(Screenshot grounding data)
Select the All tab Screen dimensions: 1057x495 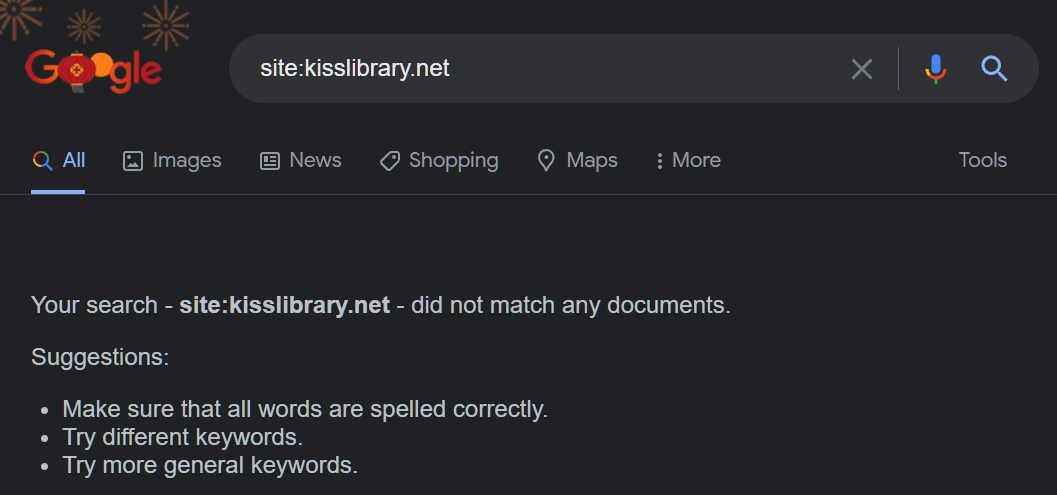[58, 161]
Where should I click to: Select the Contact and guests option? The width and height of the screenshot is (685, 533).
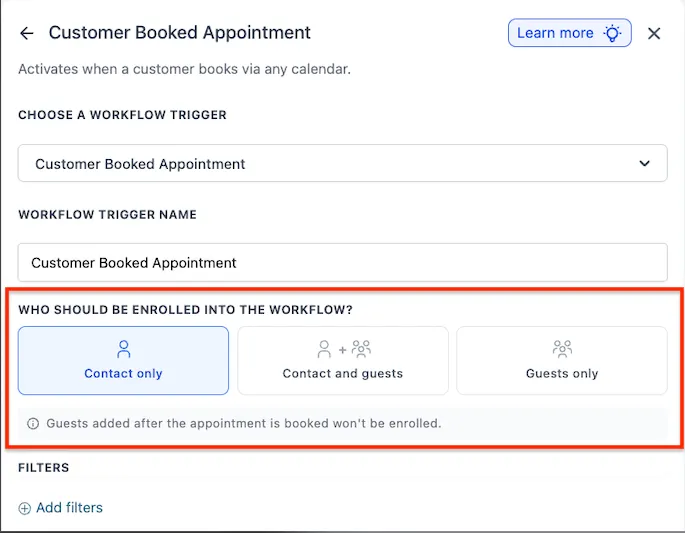tap(343, 360)
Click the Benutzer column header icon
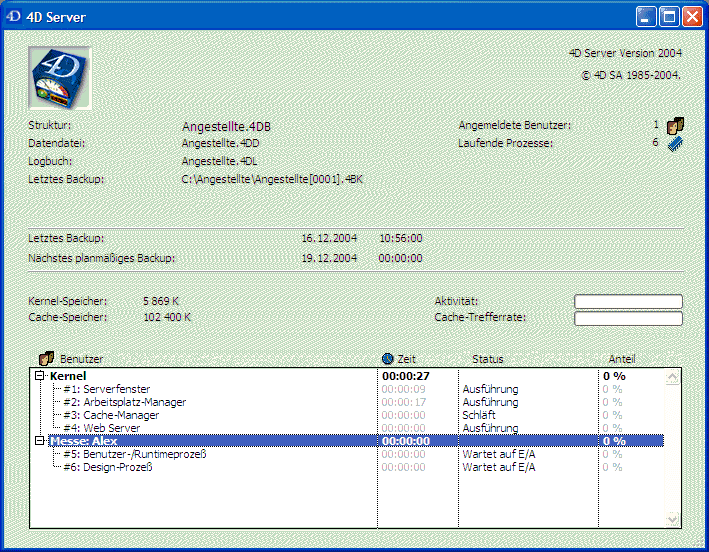 click(x=46, y=358)
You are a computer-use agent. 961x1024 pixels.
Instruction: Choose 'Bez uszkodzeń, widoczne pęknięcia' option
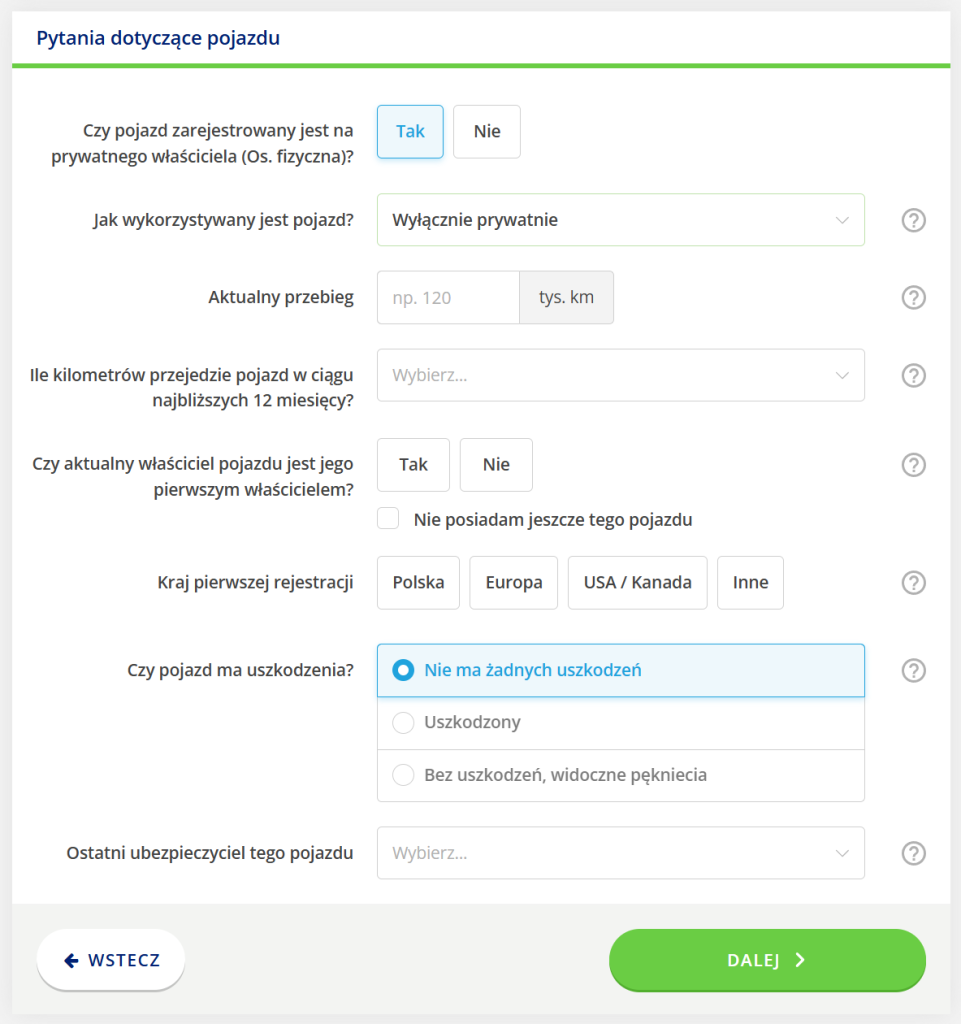[x=404, y=775]
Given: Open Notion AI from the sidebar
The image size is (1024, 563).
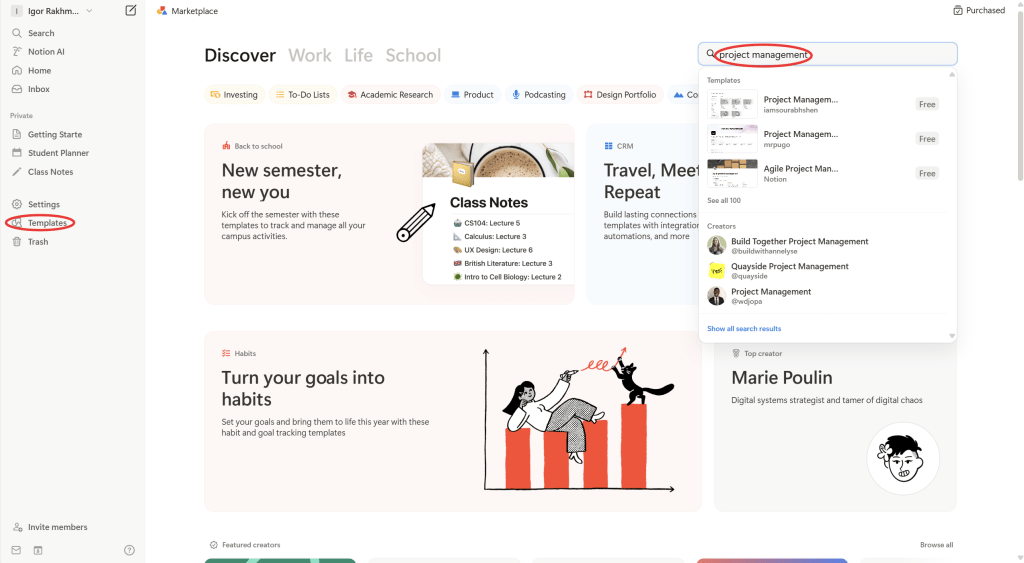Looking at the screenshot, I should pyautogui.click(x=46, y=52).
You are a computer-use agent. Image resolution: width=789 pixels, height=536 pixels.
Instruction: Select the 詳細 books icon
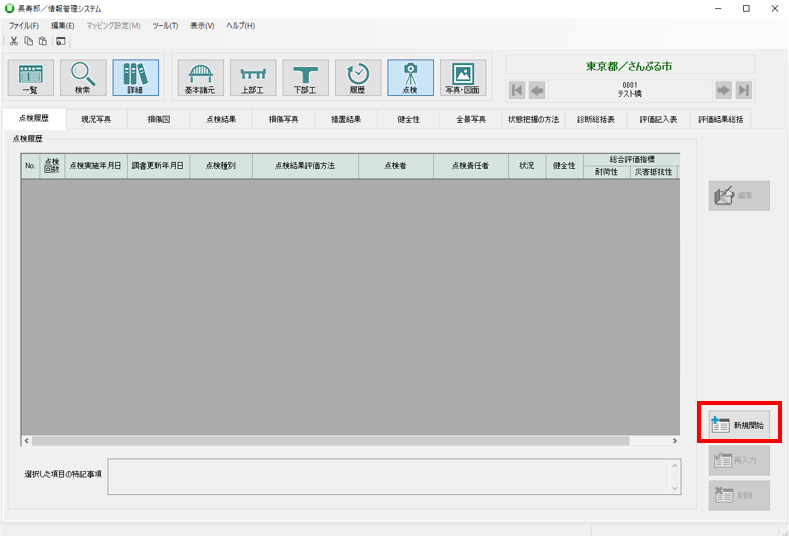click(x=135, y=78)
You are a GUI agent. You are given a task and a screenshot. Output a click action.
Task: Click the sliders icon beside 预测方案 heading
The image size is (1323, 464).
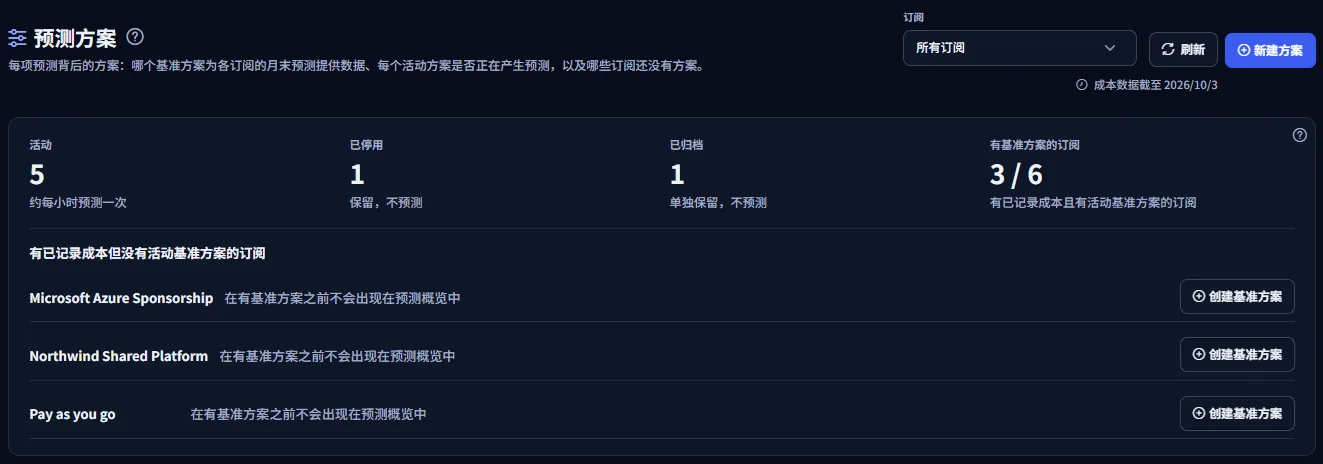17,38
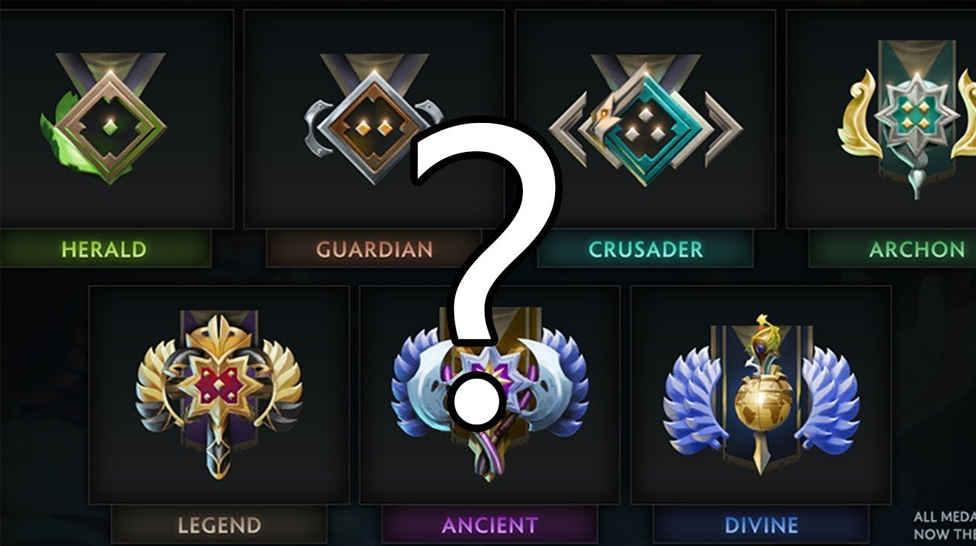Click the blue DIVINE label
This screenshot has height=546, width=976.
click(x=761, y=525)
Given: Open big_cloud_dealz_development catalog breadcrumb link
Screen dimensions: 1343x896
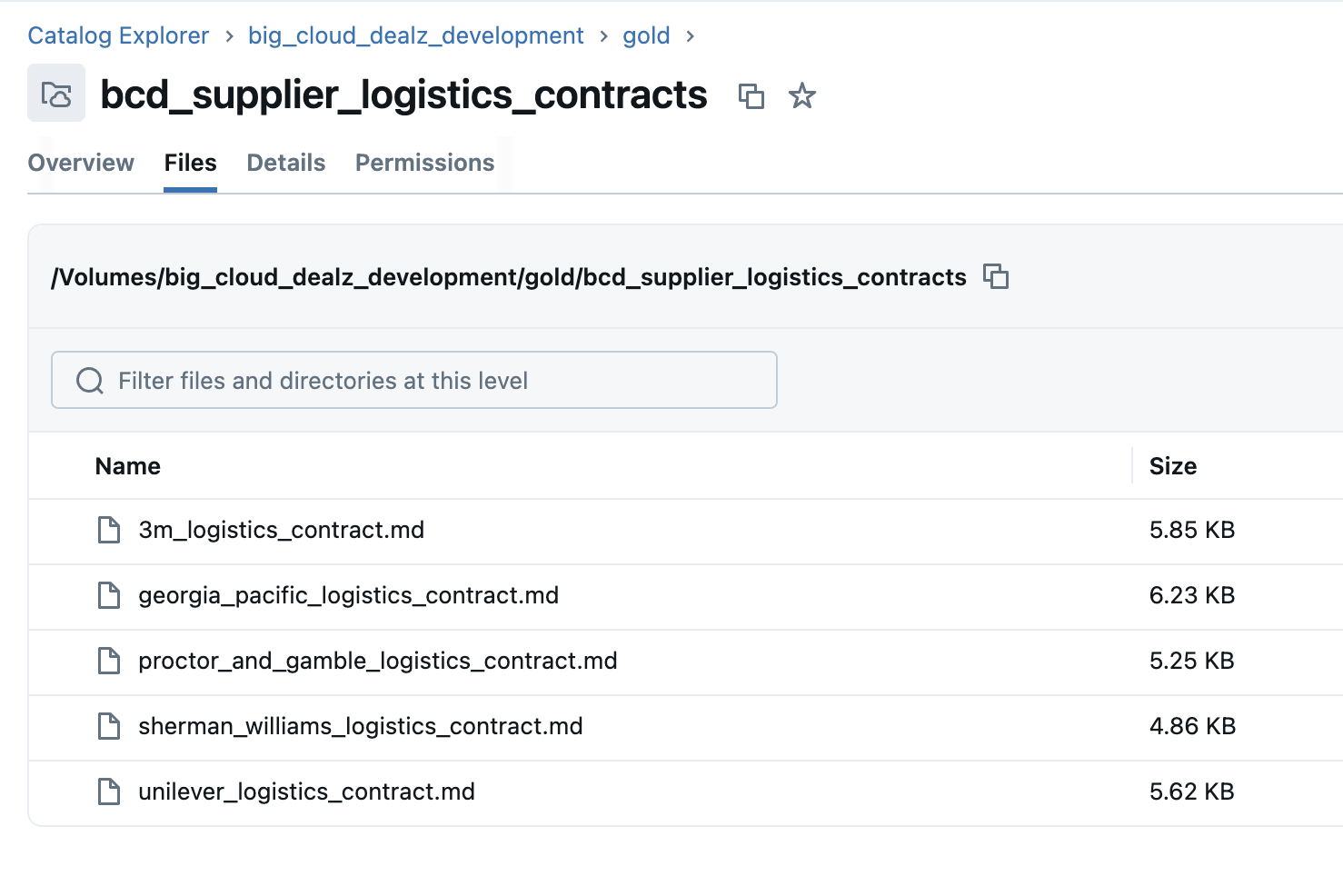Looking at the screenshot, I should click(415, 35).
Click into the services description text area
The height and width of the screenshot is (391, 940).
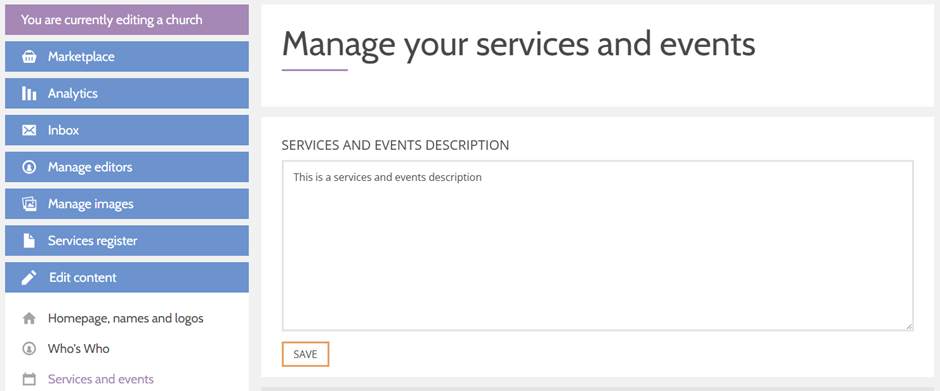(x=598, y=245)
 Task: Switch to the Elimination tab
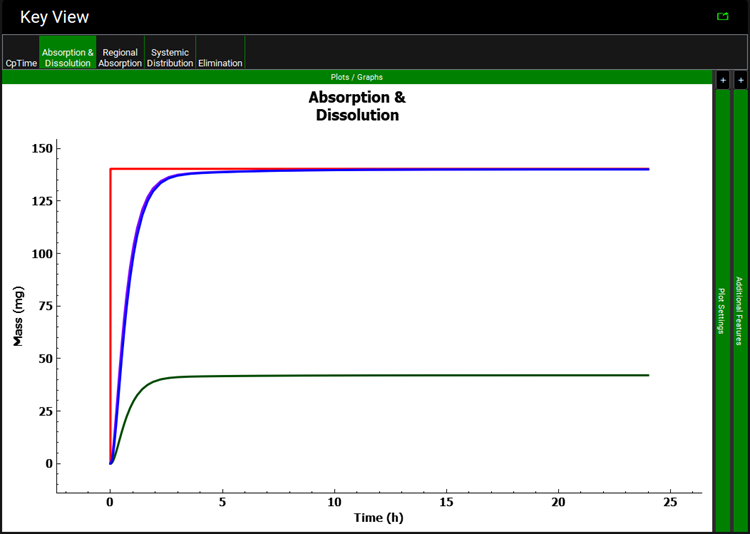click(220, 63)
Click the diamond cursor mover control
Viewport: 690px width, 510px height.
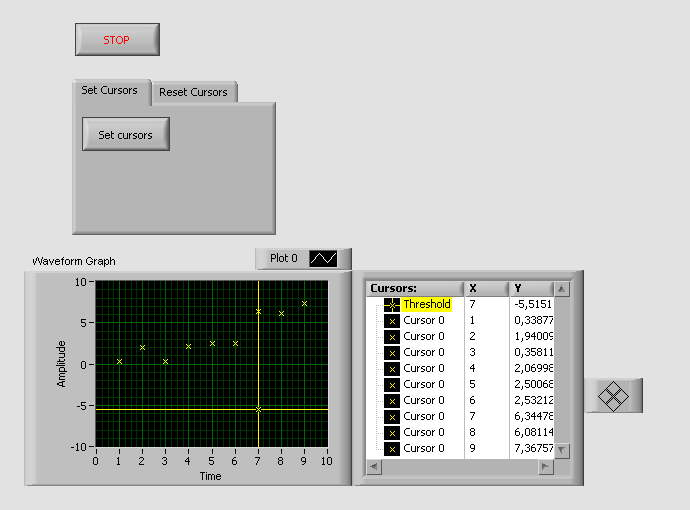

> [TASK TO COMPLETE]: Begin at the line containing "Task: Switch to the Elimination tab" and write out every line to the end of the data exactly. Skip the pictures.

> [ANSWER BELOW]:
 Task: Switch to the Elimination tab
click(220, 63)
Click the diamond cursor mover control
Viewport: 690px width, 510px height.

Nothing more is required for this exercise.